=== EXTRACTO DE LA PÁGINA ===

———

En la Ciudad Cultural Konex, en una única función, se presentó el mes pasado Horda, espectáculo con dirección y coreografía de Rhea Volij, que anunció su reestreno para el mes de agosto
Como raíces de naciones, los puntos de partida suelen ser oscuros o, más bien, suelen oscurecerse para dar luz a aquello que lo hegemónico decide como fundacional. En nuestro caso, y haciendo caso omiso a las naciones que había, lo que pasó a llamarse República Argentina e instalarse como “la Nación”, arrasó oscureciendo lo que se estigmatizó como salvaje: la indiada.
Sabemos que, en nuestro país, se instituyó una noción de nación oponiendo una, así llamada, barbarie a una, también así llamada, civilización (que no era otra cosa que engancharse al furgón de cola del concepto civilización occidental, eufemismo por dominación de potencias europeas y de Estados Unidos).

———

=== LOS DATOS ===

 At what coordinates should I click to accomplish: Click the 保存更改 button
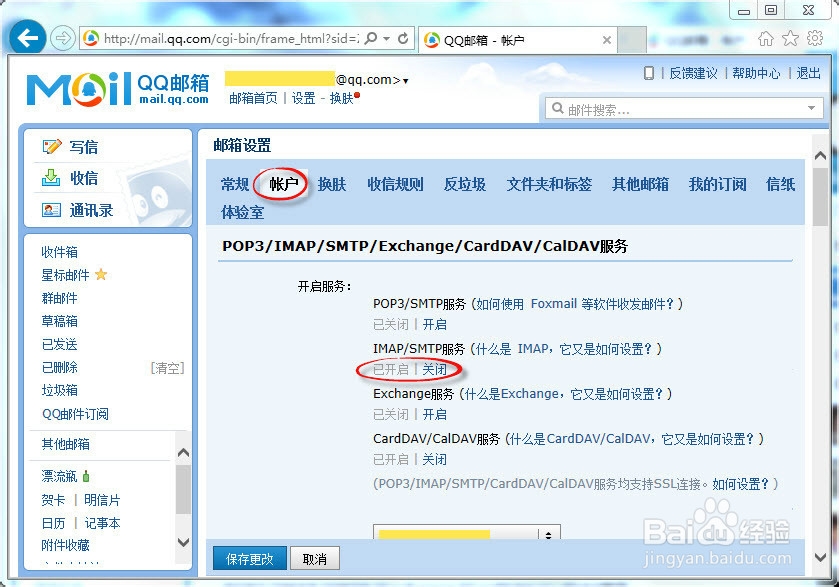click(249, 559)
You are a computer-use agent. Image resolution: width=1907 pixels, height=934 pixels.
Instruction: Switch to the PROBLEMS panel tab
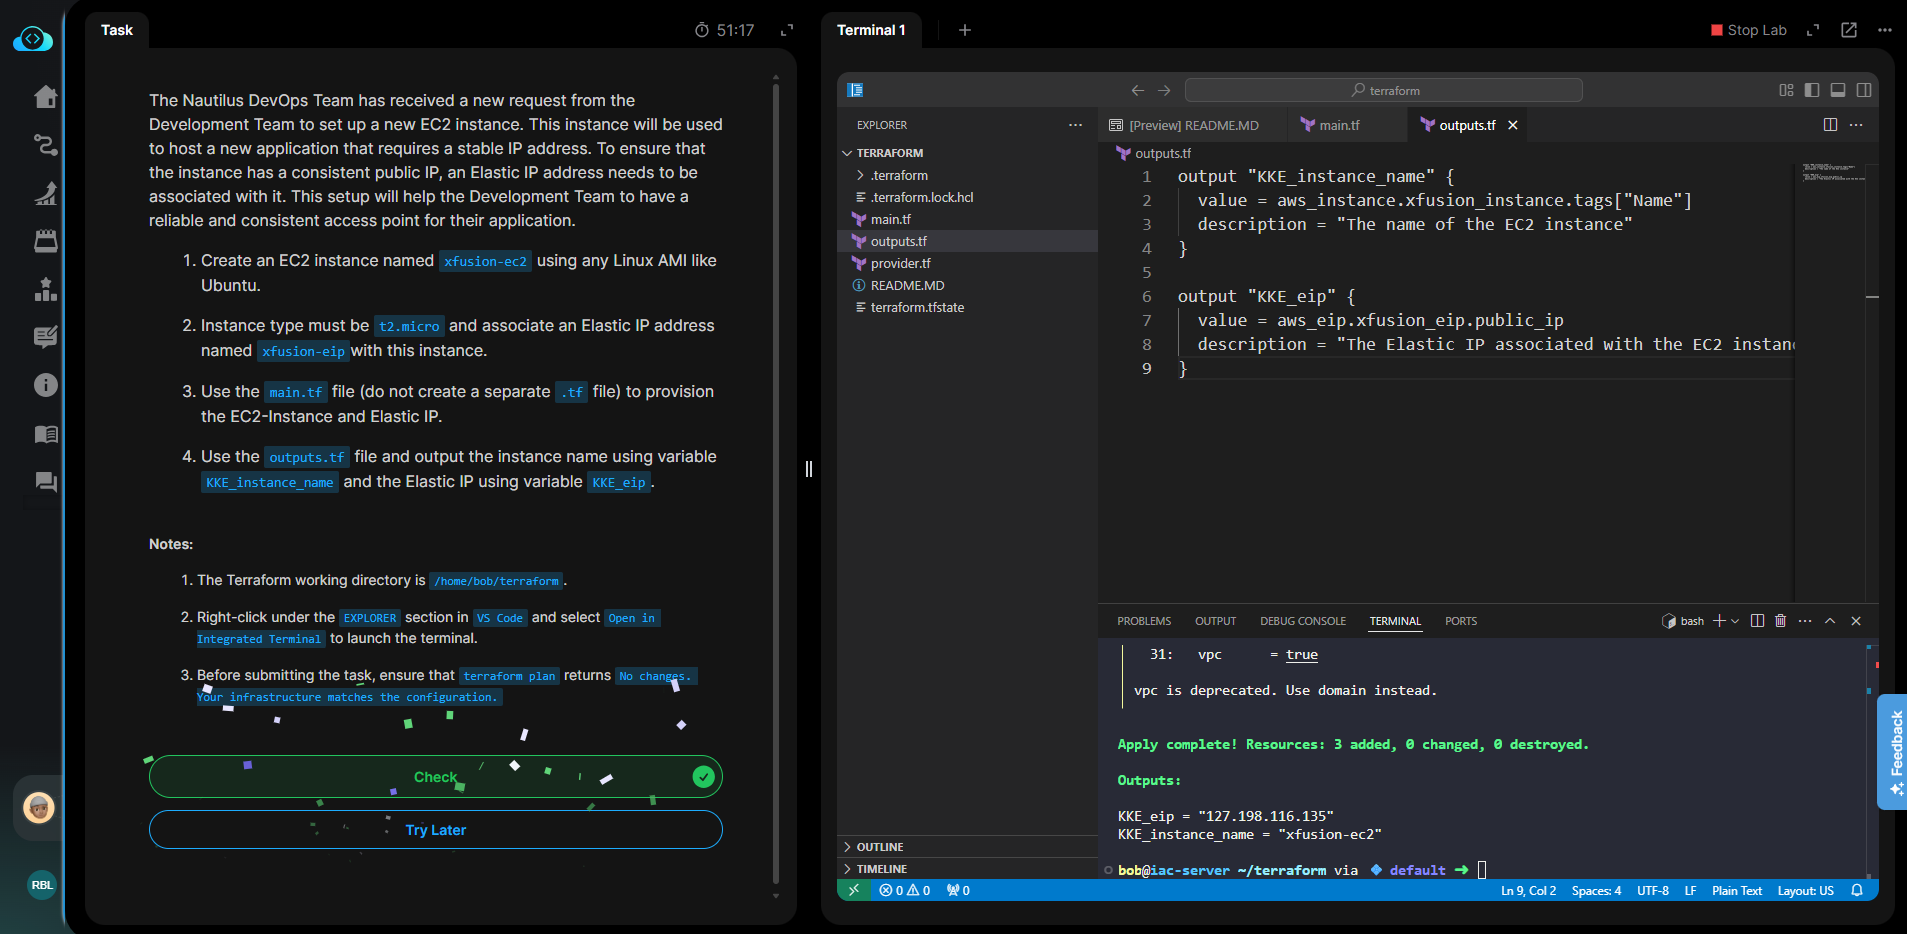coord(1143,621)
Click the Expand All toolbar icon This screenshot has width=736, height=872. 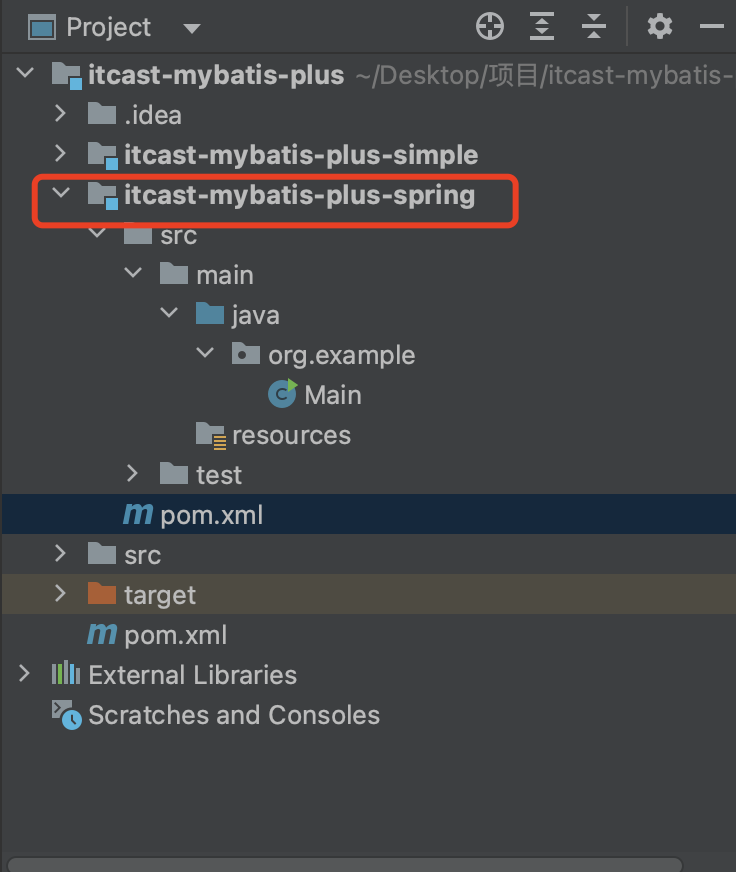[x=542, y=27]
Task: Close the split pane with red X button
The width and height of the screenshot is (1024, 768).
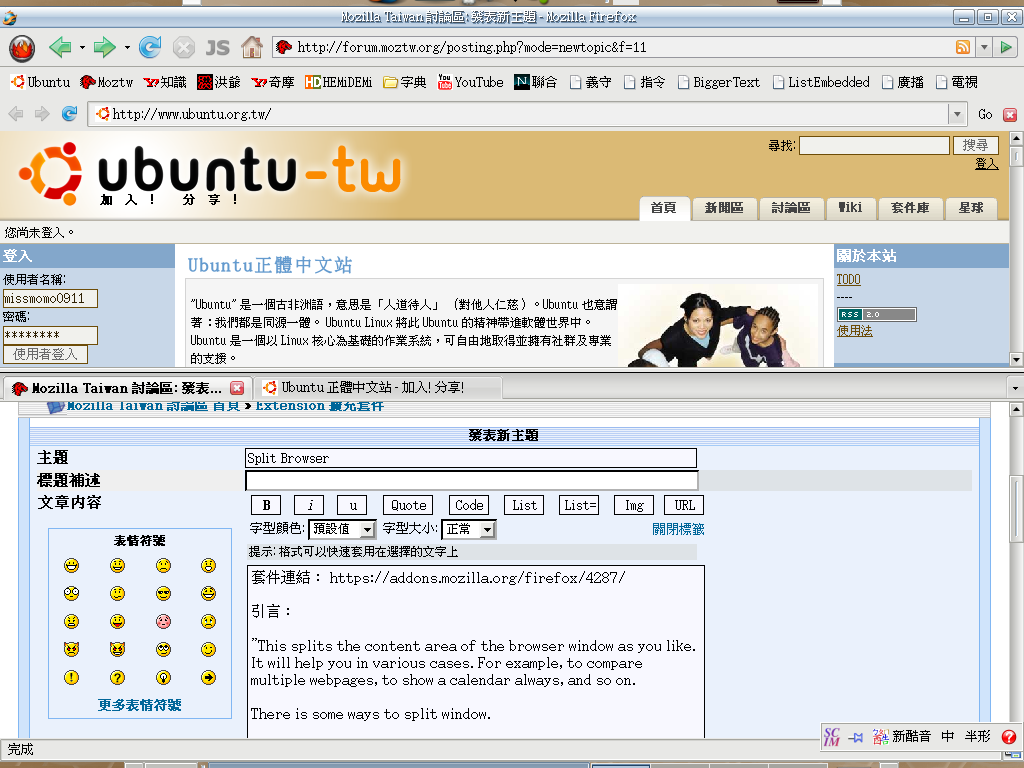Action: (x=1009, y=115)
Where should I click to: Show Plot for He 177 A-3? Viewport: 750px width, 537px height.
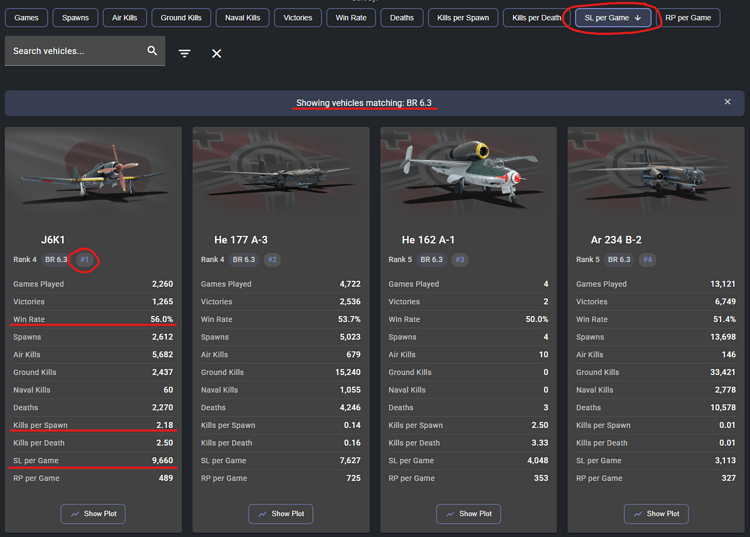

———

=== OBJETIVO DE LA TAREA ===
Transcribe sin cambios el pasaje del extracto que comienza en las palabras "Sabemos que, en" y termina después de "de Estados Unidos).".

=== RESULTADO DEL EJERCICIO ===
Sabemos que, en nuestro país, se instituyó una noción de nación oponiendo una, así llamada, barbarie a una, también así llamada, civilización (que no era otra cosa que engancharse al furgón de cola del concepto civilización occidental, eufemismo por dominación de potencias europeas y de Estados Unidos).